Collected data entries

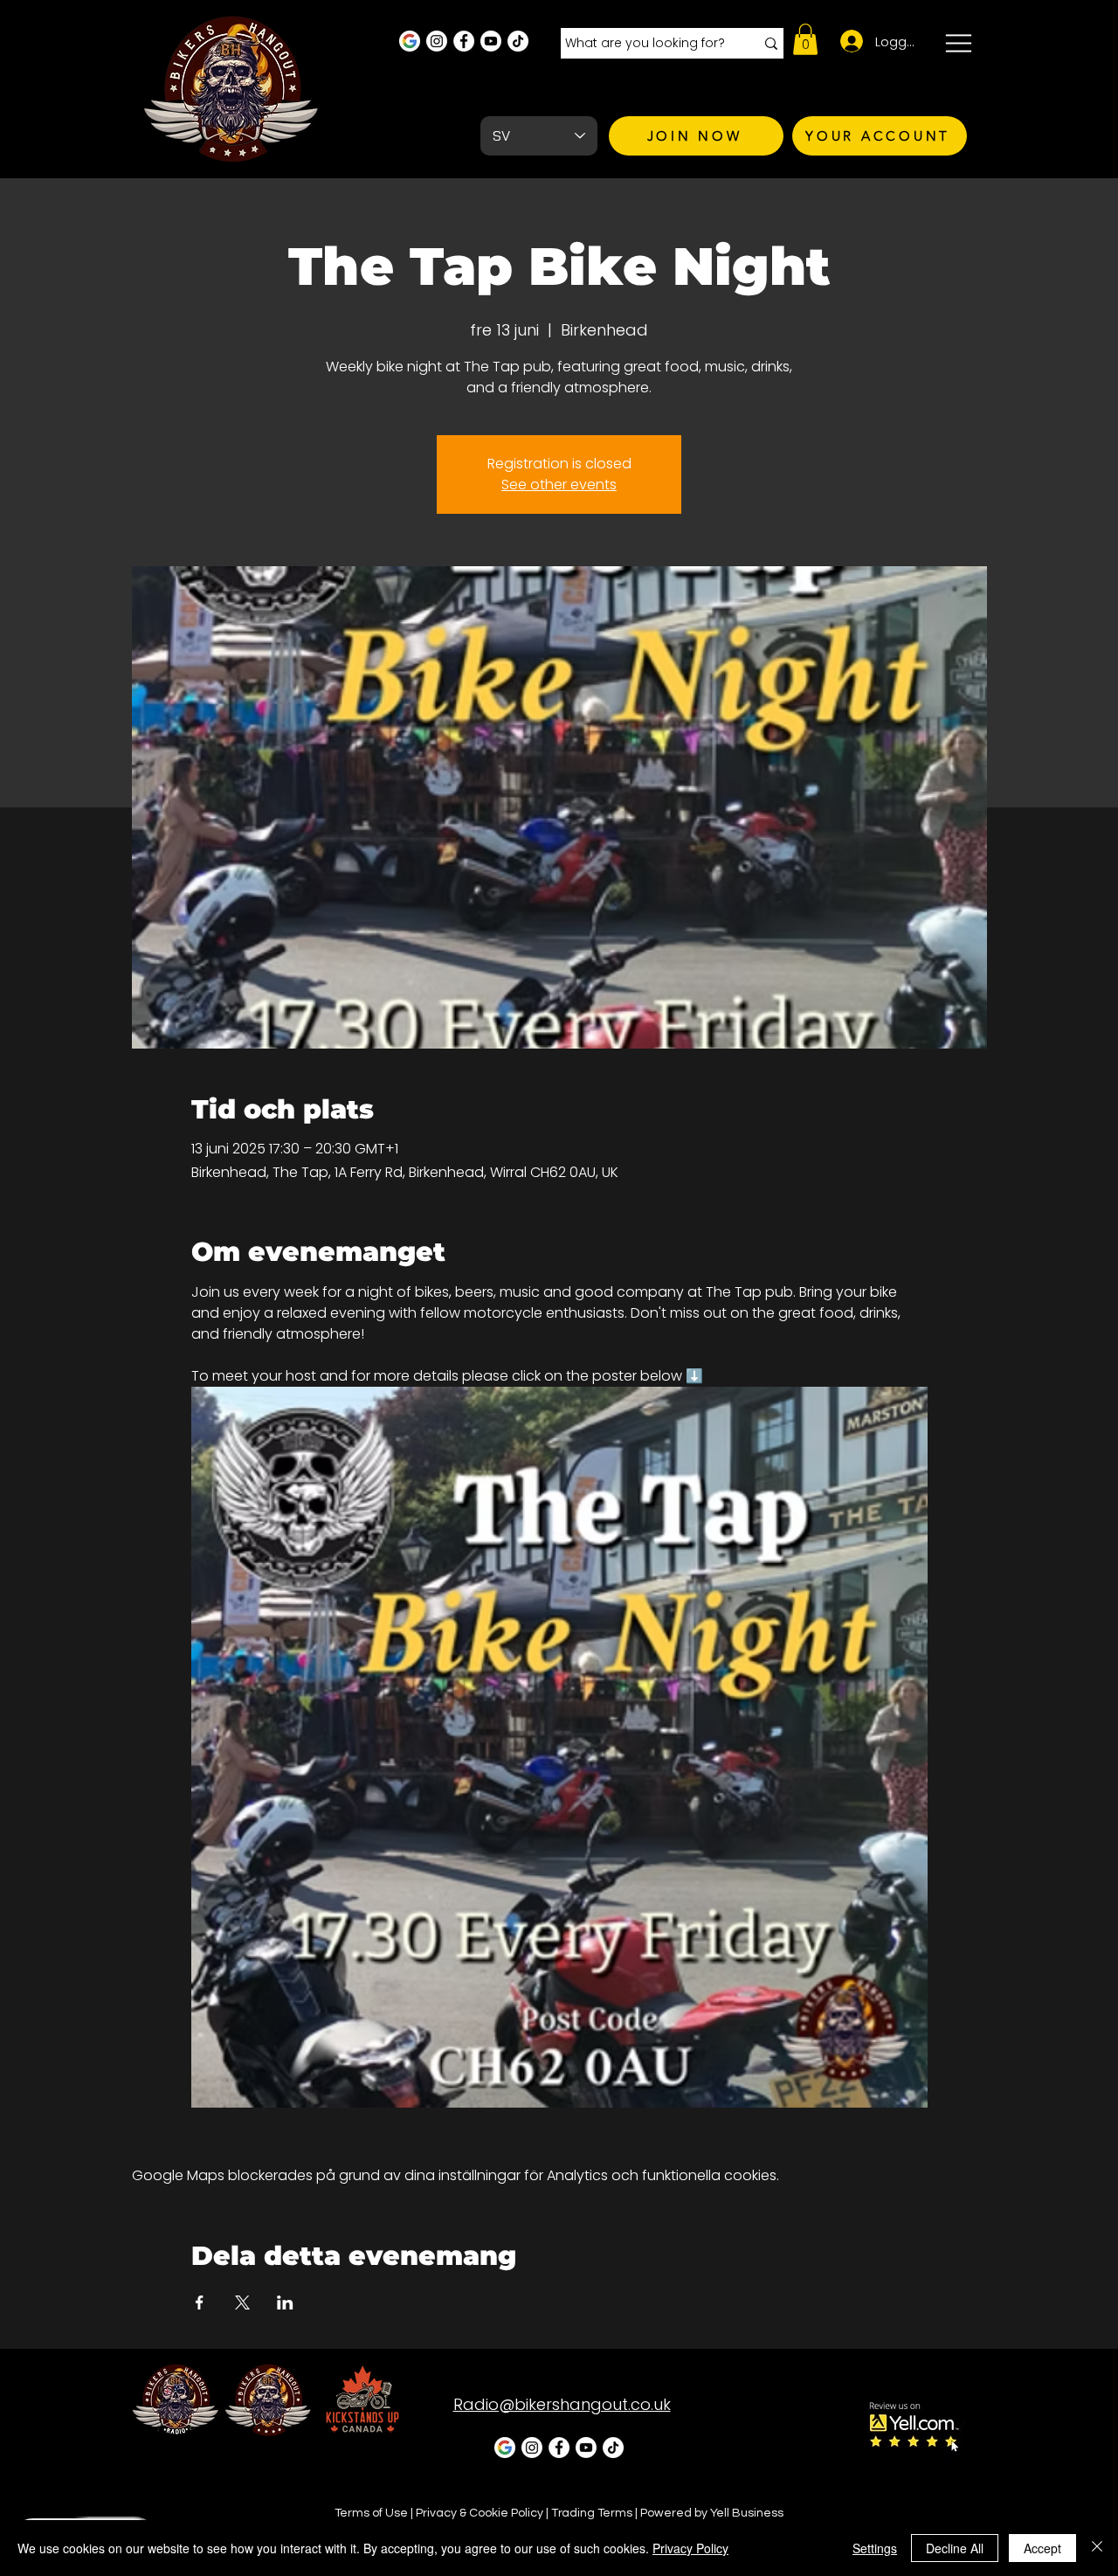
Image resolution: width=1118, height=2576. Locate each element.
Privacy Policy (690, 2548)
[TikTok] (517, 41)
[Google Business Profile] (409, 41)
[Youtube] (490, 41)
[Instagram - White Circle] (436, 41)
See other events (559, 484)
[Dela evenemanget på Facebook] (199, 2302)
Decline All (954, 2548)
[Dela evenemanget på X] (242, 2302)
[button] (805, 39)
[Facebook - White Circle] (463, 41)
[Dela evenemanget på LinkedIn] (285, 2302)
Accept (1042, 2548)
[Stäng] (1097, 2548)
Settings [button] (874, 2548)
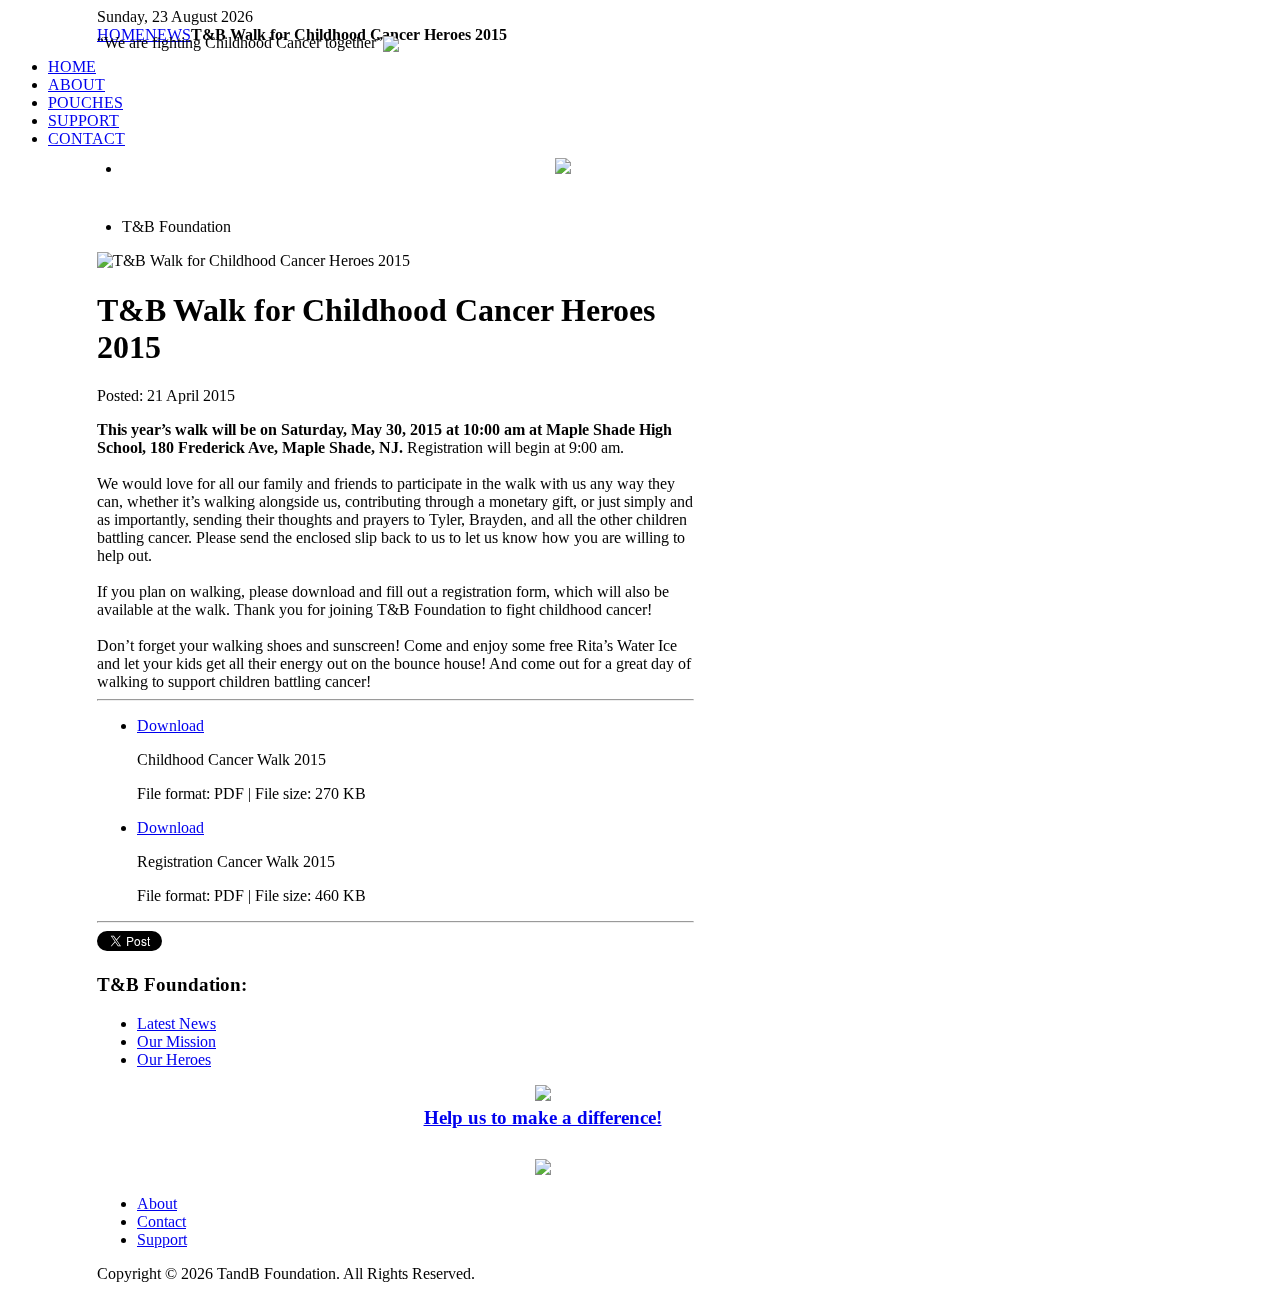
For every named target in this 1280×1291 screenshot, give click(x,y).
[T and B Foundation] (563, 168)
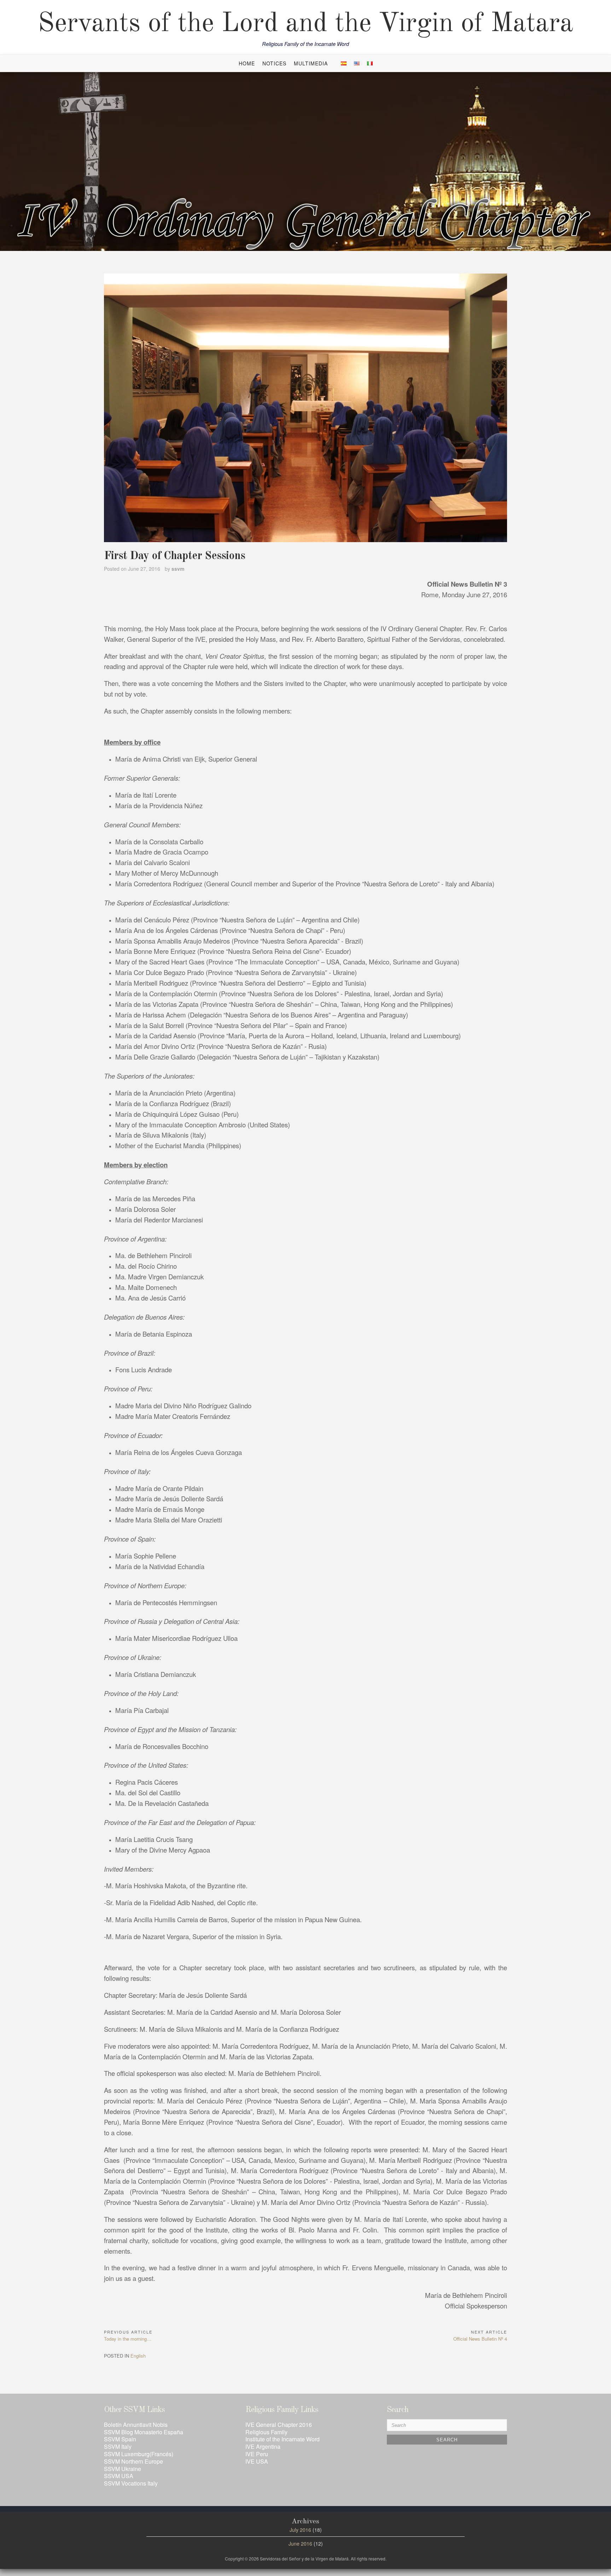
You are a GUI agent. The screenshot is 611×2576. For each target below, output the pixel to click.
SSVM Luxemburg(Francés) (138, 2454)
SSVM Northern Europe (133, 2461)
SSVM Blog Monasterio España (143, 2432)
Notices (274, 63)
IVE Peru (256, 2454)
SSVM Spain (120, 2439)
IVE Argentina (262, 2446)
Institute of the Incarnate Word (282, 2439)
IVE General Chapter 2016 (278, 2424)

▶ What to work on: Write out, word for word, the line containing "SSVM Blog Monasterio España (143, 2432)" and every line after it to the end of the data above.

▶ Solution to the problem:
SSVM Blog Monasterio España (143, 2432)
Notices (274, 63)
IVE Peru (256, 2454)
SSVM Spain (120, 2439)
IVE Argentina (262, 2446)
Institute of the Incarnate Word (282, 2439)
IVE General Chapter 2016 (278, 2424)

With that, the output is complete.